Le Luxembourg veut faire voter avant la fin de l'année une loi qui permettrait d'aller exploiter des ressources minières spatiales.

La ruée vers l'or spatial
La ruée vers l'or spatial © Getty / Doug Ross

Et si dans un futur proche, on assistait à une chasse au météore ?

L'idée lancée par les Etats Unis en décembre dernier, quand Barak Obama a fait voter le Space Act, est désormais partagée par le Luxembourg. Cinquante ans après qu'un texte voté par l'ONU ait décidé de préserver l'espace de toute exploitation commerciale, voilà que des deux côtés de l'Atlantique, on rompt le traité !

Il s'agit ni plus ni moins de prospecter, d'extraire puis de vendre les ressources présentes dans les astéroïdes et même sur la Lune !

L'or, le platine, le nickel, le fer et l'eau, présent en abondance dans ces corps célestes suscitent la convoitise d'entrepreneurs qui n'ont pas froid aux yeux. pour ces pionniers, amateurs de risques et biberonnés aux block busters de science fiction type Armageddon ou Seul sur Mars semblent abolir la frontière entre science et sciences-fiction. Ils voient dans les astéroïdes une manne économique, un filon à exploiter pour - comme à l'époque de la ruée vers l'or - des retombées économiques mirobolantes. A condition bien sûr de partir les premiers.
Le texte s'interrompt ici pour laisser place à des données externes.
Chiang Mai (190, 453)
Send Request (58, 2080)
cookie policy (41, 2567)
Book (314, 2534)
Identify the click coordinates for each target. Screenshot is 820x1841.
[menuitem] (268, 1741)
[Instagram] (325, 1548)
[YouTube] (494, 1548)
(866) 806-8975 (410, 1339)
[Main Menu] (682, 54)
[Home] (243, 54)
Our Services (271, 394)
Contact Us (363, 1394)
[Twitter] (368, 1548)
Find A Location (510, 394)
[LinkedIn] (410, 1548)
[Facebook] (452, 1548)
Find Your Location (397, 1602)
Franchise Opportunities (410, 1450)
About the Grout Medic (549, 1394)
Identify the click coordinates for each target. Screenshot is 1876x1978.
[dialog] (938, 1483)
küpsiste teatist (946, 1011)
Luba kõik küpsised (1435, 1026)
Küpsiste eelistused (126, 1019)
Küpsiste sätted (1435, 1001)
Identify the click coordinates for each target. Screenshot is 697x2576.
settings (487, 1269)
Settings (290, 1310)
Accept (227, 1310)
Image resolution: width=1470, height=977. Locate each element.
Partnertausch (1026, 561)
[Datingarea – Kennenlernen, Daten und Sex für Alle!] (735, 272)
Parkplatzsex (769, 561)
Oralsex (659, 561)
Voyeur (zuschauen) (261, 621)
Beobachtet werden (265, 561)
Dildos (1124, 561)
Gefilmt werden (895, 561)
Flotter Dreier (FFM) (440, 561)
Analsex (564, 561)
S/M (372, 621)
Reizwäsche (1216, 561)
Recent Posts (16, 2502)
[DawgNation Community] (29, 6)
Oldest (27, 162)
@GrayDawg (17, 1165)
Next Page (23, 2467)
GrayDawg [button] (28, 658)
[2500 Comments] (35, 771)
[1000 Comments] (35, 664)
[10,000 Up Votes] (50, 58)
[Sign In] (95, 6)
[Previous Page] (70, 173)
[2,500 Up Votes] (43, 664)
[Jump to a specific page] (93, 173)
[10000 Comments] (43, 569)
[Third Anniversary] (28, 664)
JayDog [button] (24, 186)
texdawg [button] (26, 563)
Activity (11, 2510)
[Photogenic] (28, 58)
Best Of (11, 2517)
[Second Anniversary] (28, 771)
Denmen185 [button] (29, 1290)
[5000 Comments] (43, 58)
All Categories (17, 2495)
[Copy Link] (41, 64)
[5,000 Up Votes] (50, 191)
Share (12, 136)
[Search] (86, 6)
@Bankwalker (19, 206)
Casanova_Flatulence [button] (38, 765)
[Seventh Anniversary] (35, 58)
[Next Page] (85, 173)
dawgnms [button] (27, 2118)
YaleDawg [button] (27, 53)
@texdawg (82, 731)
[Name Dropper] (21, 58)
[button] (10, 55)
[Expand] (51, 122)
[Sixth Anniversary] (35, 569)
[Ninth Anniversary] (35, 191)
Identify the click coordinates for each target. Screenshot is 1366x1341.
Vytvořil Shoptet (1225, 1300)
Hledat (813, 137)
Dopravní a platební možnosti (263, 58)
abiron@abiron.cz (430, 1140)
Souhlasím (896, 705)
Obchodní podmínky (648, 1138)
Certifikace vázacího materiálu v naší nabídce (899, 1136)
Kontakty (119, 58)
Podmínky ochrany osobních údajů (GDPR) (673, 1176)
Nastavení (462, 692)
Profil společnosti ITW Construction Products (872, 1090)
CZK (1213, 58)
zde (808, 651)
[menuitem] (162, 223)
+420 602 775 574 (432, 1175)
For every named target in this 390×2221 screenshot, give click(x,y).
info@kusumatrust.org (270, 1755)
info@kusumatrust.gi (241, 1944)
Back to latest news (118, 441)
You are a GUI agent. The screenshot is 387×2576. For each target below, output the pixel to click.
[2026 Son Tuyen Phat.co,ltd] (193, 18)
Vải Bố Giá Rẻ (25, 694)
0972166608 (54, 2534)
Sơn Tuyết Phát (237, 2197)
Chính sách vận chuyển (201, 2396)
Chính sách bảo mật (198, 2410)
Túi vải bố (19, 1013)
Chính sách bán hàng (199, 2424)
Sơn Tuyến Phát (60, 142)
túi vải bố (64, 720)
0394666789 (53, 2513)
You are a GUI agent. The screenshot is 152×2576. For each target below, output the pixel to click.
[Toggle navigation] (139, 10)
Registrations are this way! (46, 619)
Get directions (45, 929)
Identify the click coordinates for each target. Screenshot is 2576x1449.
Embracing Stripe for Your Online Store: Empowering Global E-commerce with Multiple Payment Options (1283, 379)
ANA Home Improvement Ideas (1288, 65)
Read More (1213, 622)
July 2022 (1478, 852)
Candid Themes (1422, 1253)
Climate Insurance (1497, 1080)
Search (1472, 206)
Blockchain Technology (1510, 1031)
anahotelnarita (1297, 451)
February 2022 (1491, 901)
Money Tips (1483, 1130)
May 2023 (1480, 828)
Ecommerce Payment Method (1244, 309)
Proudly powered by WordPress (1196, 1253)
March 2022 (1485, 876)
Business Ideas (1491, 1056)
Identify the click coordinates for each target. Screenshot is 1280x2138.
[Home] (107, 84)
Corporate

Ce projet est motivé par la fin annoncée des ressources terrestres, bien sûr, même si aucun spécialiste n'est d'accord sur l'échéance à laquelle l'humanité aura tout consommé.

Les spécialistes du spatial pensent depuis longtemps qu'une solution judicieuse pour les futures missions seraient de produire les ressources sur place ou dans un port intermédiaire. En gros, celui qui inventera la pompe à essence spatiale révolutionnera le secteur dit Jean Jacques Dordain, l'ancien patron de l'agence spatiale européenne.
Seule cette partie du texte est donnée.